Colonisation, racisme, bureaucratie et perte de sens
Esthétique très léchée avec cadres et photographie très travaillés. Noir et blanc encore après Frantz (2016).
François Ozon axe clairement dès l’introduction sa lecture du roman de Camus par rapport à la situation de la France en Algérie à la veille de la Seconde Guerre Mondiale (l’action se déroule en 1938), rendant cette dimension clairement lisible sans trop en faire pour autant là où celle-ci demeurait bien plus sous-jacente dans le roman, qui se concentrait sur le sentiment d’absurdité étreignant le personnage principal, de même que l’absurdité de son acte, sans mobile.
Le milieu administratif dans lequel il travaille, son côté froid et mécanique derrière lequel se cache une véritable déshumanisation à l’œuvre, dont personne ne semble s’offusquer, se contentant d’accomplir sa tâche sans broncher, était très clairement présent dès les premières pages du roman, et on la retrouve également chez Ozon, qui clarifie donc la grille de lecture pour les spectateurs.
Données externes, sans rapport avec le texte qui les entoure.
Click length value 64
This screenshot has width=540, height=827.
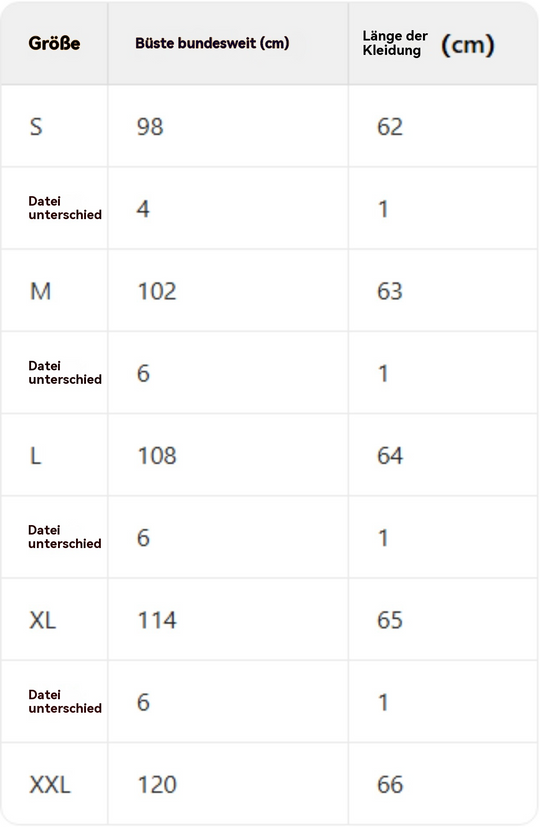[390, 456]
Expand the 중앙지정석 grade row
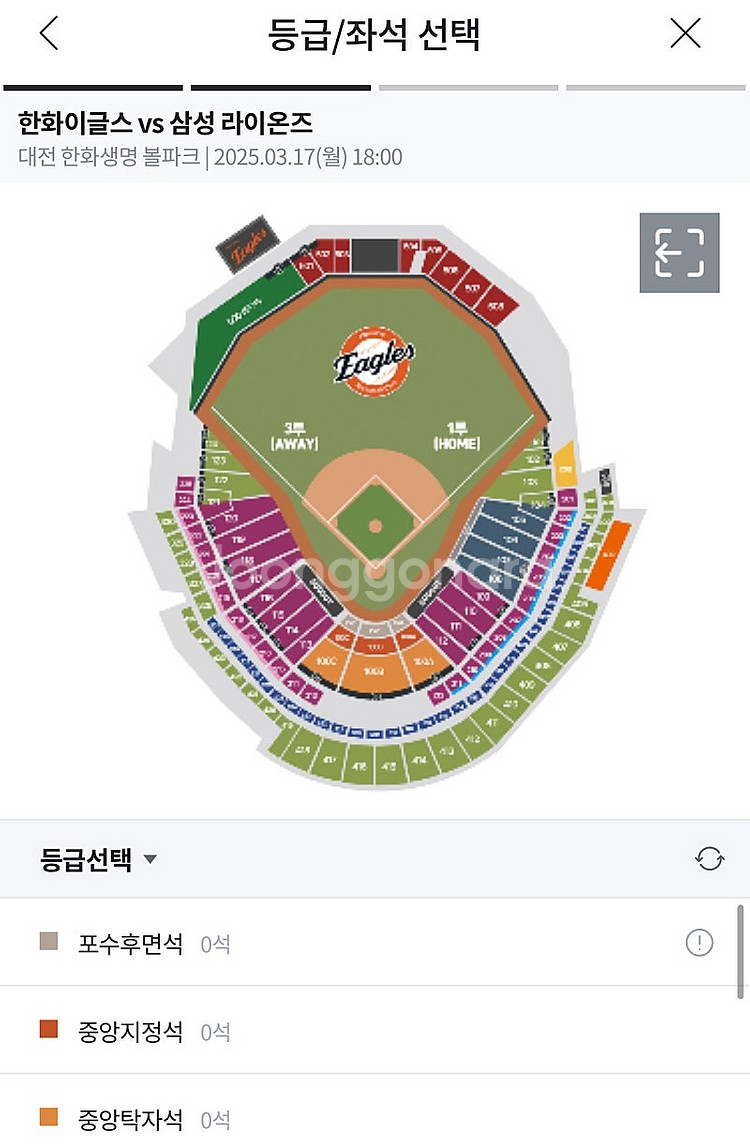This screenshot has height=1146, width=750. (x=130, y=1031)
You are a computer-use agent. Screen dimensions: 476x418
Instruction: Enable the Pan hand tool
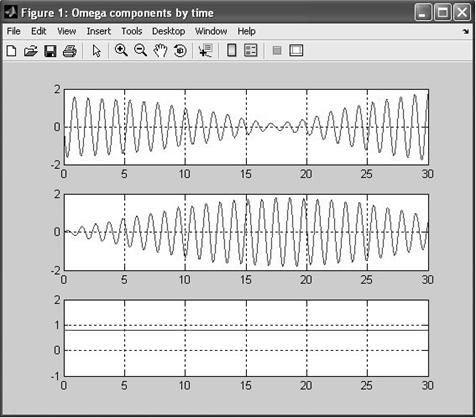pyautogui.click(x=160, y=51)
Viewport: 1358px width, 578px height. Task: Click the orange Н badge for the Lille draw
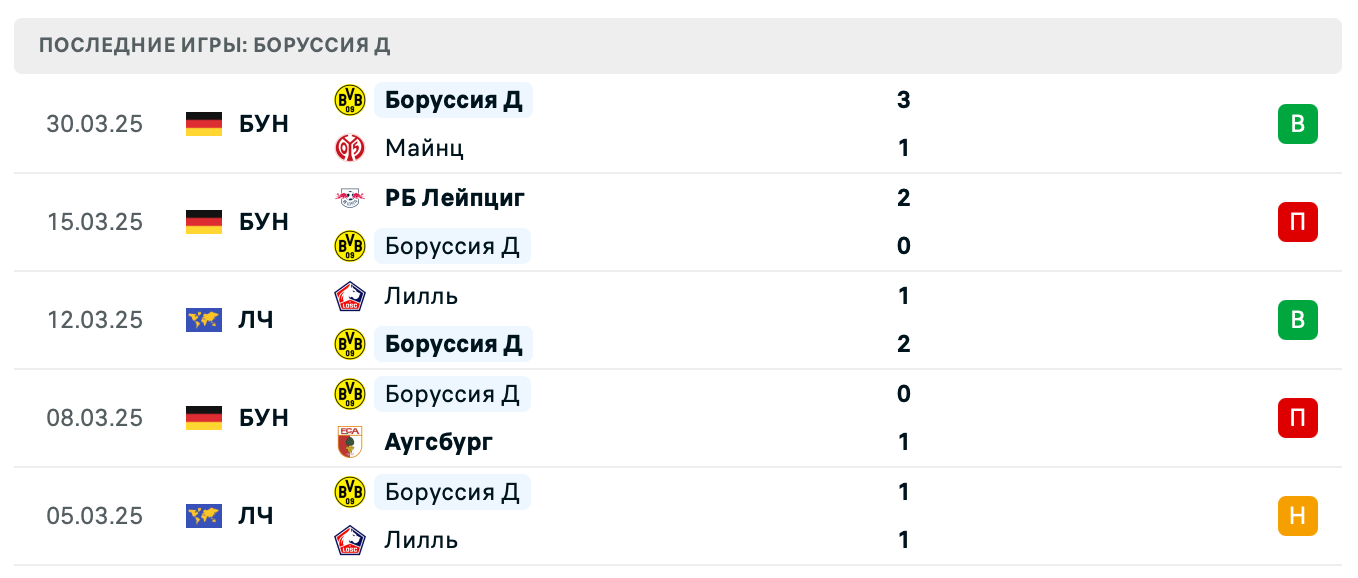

Le racisme ambiant à l’égard des Algériens est également présent au travers de réactions de personnages secondaires, comme les collègues du personnage principal et sa fiancée, qui est clairement la plus sympathique du lot et l’un des rares protagonistes avec lequel on puisse être en empathie. Pour eux, avoir peur devant des arabes ou avoir des propos désobligeants ou insultants, condescendants, va de soi. Là encore, cette dimension n’est présente qu’à travers une poignée de scènes et de rares répliques, mais cela est suffisant.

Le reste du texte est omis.